[Records from a data collection]
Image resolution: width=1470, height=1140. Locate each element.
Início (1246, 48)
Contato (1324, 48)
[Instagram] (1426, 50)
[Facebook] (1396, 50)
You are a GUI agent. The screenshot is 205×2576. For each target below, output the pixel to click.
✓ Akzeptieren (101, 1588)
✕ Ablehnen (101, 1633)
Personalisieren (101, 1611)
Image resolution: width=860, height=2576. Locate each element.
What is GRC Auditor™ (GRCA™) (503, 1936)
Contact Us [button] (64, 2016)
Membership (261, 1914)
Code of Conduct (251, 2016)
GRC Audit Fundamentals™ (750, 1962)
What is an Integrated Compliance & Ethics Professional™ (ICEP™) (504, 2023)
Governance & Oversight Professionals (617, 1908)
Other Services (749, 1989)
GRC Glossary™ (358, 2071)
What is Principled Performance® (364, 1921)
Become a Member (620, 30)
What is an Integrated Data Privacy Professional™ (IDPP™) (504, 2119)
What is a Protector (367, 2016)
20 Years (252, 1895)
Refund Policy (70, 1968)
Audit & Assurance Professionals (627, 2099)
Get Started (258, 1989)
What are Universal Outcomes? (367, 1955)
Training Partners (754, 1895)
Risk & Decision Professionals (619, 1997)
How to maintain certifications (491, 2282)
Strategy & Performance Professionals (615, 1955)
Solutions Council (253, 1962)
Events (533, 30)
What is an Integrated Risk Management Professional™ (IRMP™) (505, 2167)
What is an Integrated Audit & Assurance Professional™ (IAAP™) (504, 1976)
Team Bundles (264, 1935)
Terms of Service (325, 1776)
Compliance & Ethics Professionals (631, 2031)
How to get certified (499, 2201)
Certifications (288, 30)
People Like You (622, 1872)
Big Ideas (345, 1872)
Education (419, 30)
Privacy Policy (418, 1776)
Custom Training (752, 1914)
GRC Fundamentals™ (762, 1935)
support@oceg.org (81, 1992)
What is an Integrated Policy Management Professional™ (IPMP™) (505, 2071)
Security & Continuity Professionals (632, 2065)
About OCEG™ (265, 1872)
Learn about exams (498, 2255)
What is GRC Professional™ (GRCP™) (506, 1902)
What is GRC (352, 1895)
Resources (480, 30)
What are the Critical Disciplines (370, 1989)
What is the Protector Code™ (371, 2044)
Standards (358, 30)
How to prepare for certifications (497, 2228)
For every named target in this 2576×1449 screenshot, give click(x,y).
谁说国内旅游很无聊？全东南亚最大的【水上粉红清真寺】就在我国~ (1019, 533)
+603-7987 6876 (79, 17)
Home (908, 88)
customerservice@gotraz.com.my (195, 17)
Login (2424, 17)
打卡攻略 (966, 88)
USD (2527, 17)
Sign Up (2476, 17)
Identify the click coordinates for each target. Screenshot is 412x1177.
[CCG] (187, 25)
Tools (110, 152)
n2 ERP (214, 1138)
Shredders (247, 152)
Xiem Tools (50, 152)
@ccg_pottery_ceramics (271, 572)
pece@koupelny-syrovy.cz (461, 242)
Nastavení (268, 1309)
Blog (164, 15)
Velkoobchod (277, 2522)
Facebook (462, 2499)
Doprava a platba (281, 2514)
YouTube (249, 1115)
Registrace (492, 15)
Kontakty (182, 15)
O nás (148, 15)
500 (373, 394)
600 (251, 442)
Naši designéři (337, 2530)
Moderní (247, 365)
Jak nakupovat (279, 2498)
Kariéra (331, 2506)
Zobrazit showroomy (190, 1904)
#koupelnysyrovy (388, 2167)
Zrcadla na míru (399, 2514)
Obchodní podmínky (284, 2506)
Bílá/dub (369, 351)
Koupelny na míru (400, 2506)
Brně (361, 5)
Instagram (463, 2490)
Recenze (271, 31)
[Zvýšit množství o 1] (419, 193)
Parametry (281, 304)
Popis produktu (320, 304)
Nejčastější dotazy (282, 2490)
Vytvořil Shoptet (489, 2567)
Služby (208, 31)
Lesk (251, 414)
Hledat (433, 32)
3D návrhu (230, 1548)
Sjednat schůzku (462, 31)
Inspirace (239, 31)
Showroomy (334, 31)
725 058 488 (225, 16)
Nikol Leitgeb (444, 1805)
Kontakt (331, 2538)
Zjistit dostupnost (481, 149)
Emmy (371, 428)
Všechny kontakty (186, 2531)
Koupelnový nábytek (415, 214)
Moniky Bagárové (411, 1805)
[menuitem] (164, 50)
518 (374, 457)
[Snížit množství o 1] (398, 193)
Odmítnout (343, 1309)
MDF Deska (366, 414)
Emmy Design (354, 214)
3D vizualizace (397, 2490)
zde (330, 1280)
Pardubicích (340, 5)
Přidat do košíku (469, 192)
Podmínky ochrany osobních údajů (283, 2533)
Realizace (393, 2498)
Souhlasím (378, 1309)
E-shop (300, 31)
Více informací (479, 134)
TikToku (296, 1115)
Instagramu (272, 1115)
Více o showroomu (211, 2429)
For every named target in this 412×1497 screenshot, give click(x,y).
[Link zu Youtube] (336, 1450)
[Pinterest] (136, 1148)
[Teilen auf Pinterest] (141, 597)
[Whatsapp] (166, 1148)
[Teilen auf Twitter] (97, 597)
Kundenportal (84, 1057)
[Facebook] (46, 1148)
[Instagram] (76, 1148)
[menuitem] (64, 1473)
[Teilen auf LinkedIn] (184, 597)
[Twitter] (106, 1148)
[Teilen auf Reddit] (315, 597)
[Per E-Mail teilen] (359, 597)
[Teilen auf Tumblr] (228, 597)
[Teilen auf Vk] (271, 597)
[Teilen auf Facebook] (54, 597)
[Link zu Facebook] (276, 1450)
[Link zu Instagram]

Task instructions >>
The answer should be a single number: how many lines in the records contain "this".

Expected answer >>
2